Autocompasión
Actitud de dirigirse a uno mismo con la misma calidez y comprensión que se ofrecería a un amigo cuando se enfrenta al sufrimiento o al fracaso. Concepto psicológico opuesto a la autocrítica.
Qué es la autocompasión
La autocompasión es la actitud de dirigirse a uno mismo con amabilidad y comprensión cuando se está sufriendo, cuando se ha fracasado o cuando se toma conciencia de los propios defectos. Este concepto, sistematizado por la psicóloga de la Universidad de Texas Kristin Neff, se compone de tres elementos: «amabilidad hacia uno mismo (en lugar de autocrítica)», «reconocimiento de la humanidad compartida (el sufrimiento no es solo mío)» y «mindfulness (ni dejarse arrastrar por las emociones ni ignorarlas)».
La autocompasión es fundamentalmente distinta de la autoindulgencia. La autoindulgencia consiste en apartar la mirada del problema para evitar la incomodidad; la autocompasión, en cambio, mira el dolor de frente sin adoptar una actitud agresiva hacia él.

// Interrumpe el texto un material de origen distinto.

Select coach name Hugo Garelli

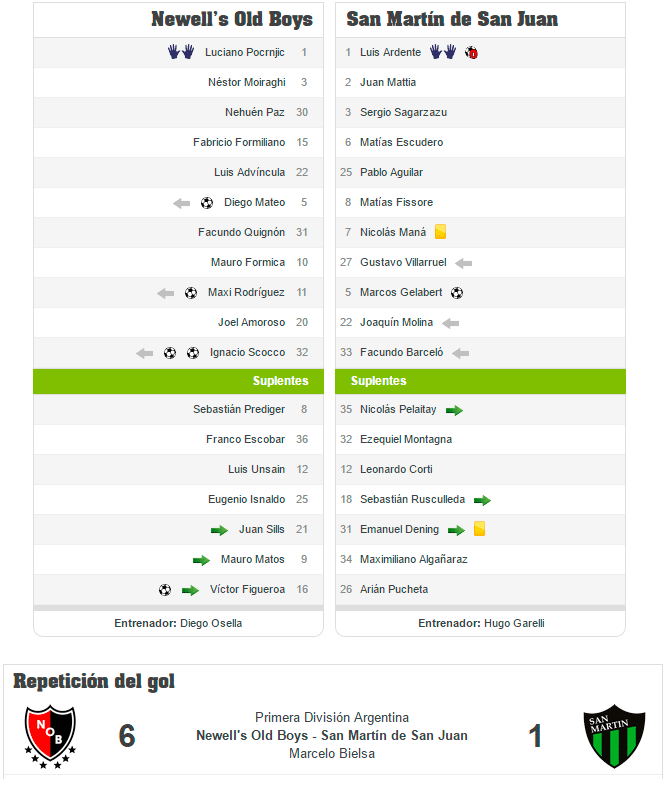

Cuando un amigo cercano está desanimado, la mayoría de las personas no le dirían «¿ni siquiera eso puedes hacer?», sino «ha sido duro, tranquilo, todo irá bien». Dirigir esa misma calidez hacia uno mismo: esa es la esencia de la autocompasión.
Por qué somos duros con nosotros mismos
Muchas personas creen que ser exigentes consigo mismas es el motor del crecimiento y el éxito. Sin embargo, la investigación muestra que la autocrítica excesiva reduce la motivación y aumenta el riesgo de ansiedad y depresión. La autocrítica es una motivación basada en el miedo - «si fracaso, me castigaré» -, que a corto plazo puede impulsar la acción, pero a largo plazo provoca desgaste psicológico. La autocompasión, en cambio, cultiva una motivación intrínseca: «quiero mejorar porque me importo».
Consejos para la práctica
La forma más sencilla de cultivar la autocompasión es cambiar las palabras con las que uno se habla a sí mismo. Cuando se fracasa y se oye la voz interior que dice «qué inútil soy», sustituirla por «ahora es difícil, pero a cualquiera le pasa algo así». Al principio puede resultar extraño, pero con la repetición, la forma de tratarse a uno mismo va cambiando poco a poco. La autocompasión no es una capacidad, sino una actitud, y cualquier persona puede desarrollarla con la práctica.